**Material provided:**
-=-=-=-=-

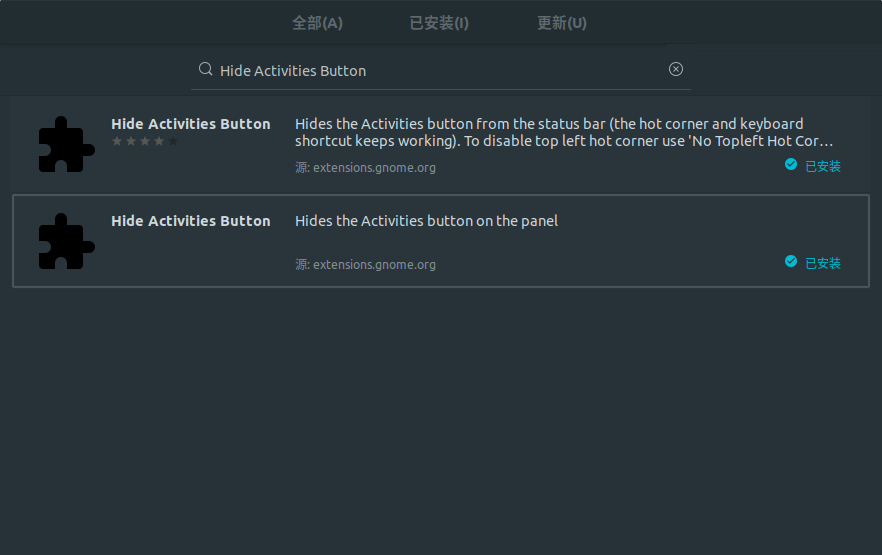The height and width of the screenshot is (555, 882).
Task: Click extensions.gnome.org source under the status bar extension
Action: 374,168
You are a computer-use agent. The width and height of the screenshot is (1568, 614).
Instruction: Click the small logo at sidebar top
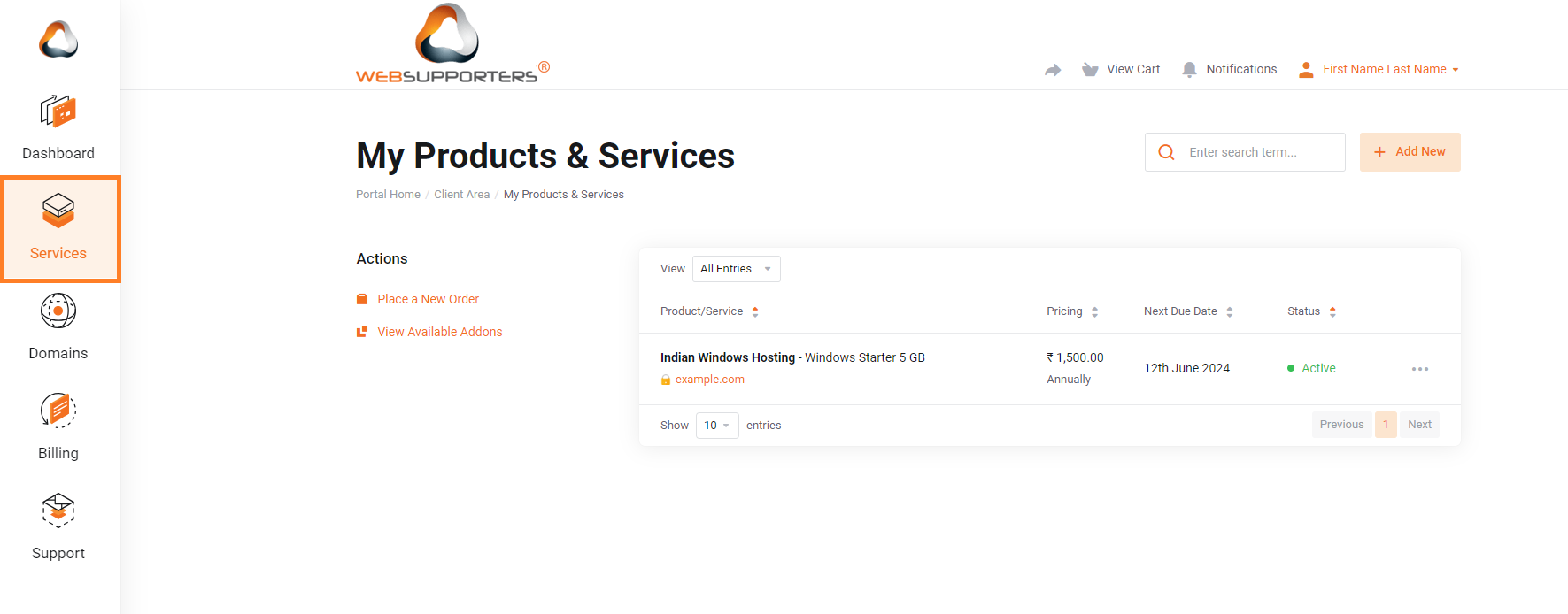click(58, 40)
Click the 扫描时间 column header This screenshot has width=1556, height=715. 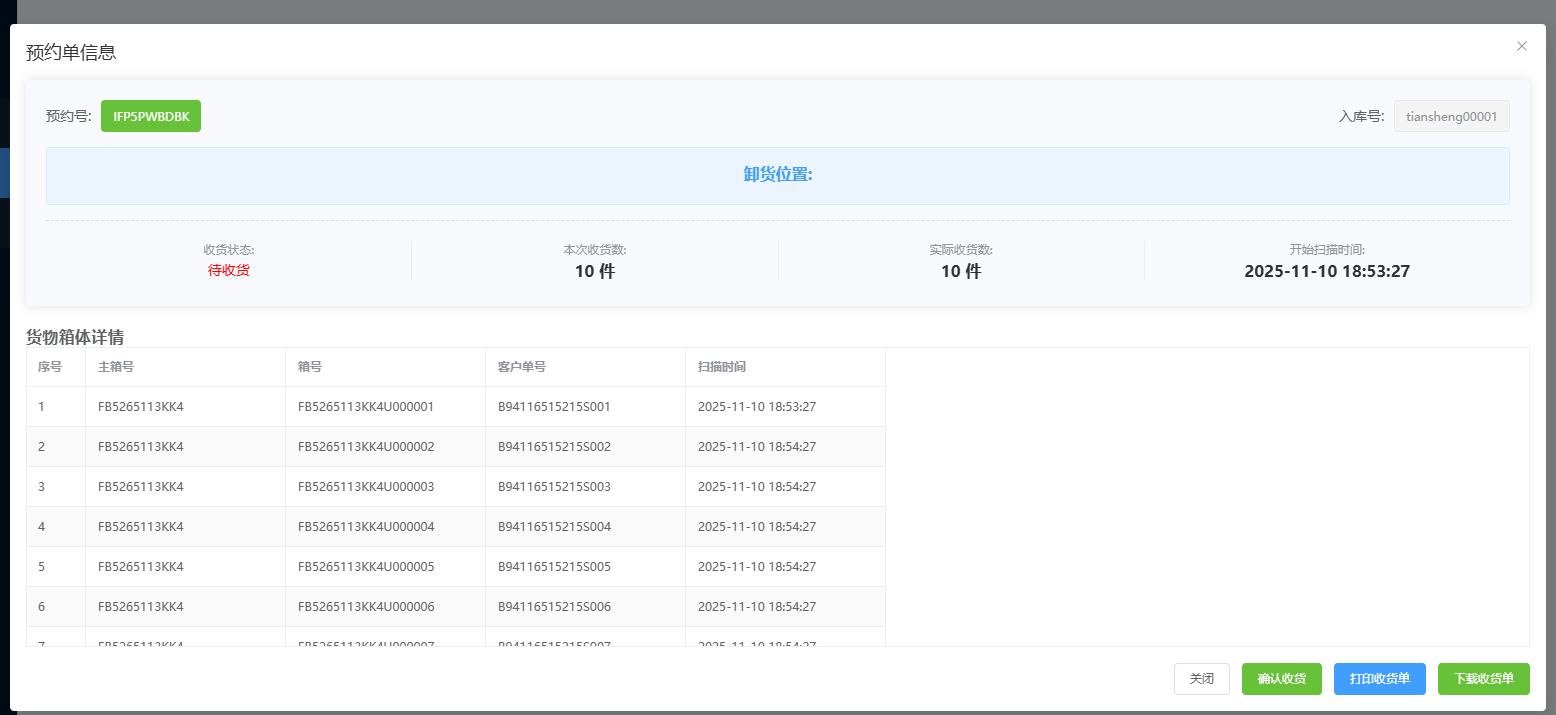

-=-=-=-=-

**Task details:**
All lines from the one containing "Instruction: Click the" through the end of the data are to be written out exactly, with nothing added; skip the pictures.

**Task output:**
Instruction: Click the small logo at sidebar top
click(58, 40)
Click the 扫描时间 column header This screenshot has width=1556, height=715. 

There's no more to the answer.